Markets around the world showing losses
US share markets closed lower overnight, mirroring losses recorded in other major share markets across the globe.
Energy shares dragged the major bourses lower, as crude oil prices dropped. The appetite for risk from investors also waned; new US immigration curbs are stirring concerns about the impact of US President Trump's policies on global trade and the economy.
At the close, the S&P 500 was down 0.9% and the Dow Jones was down 0.6%. Key country share indices for Germany, France, Italy and Spain closed down by more than 1%.
The UK FTSE 100 index closed down by nearly 1%.
US Treasury yields were little changed overnight ahead of policy meetings of the US Federal Reserve tonight and tomorrow and a heavy week of economic data.
The yield on the US 10-year bond rose by 1 basis point (bp) while it fell 1 bp the 2-year bond.
The US dollar index was little changed on the day.

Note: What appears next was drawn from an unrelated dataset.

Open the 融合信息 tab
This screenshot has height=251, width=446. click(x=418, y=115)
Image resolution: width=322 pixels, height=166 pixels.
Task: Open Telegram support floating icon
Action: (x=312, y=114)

EUR/USD made a round trip from 1.0700 to 1.0620 and back.
The safe-haven yen outperformed amid lower risk appetites. USD/JPY fell from 114.90 to 113.45.
AUD/USD stayed in a range, mostly between 0.7530 and 0.7565. NZD/USD performed well against the risk-averse mood, rising from 0.7260 to 0.7296. AUD/NZD fell from 1.0418 to 1.0363.
The world prices of oil fell for a second straight day overnight.
The price falls follow drilling in the US rising to its highest in more than a year.
This drilling rise is countering OPEC's efforts to clear a supply glut. In contrast to oil, gold rose overnight, as investors turned to more defensive assets.
There was no major economic data released domestically yesterday.
Final figures released overnight showed consumer confidence remained steady in the pessimistic territory for the Euro zone region. January's reading stayed at minus 4.9, from minus 5.1 in December.
Retail sales disappointed consensus expectations, falling by 1.7% in December.
For the year to December, retail sales rose by 0.6%, down from growth of 1.7% in the year to November. It was the second consecutive month of annual growth in retail sales, following a period of decline since February 2016.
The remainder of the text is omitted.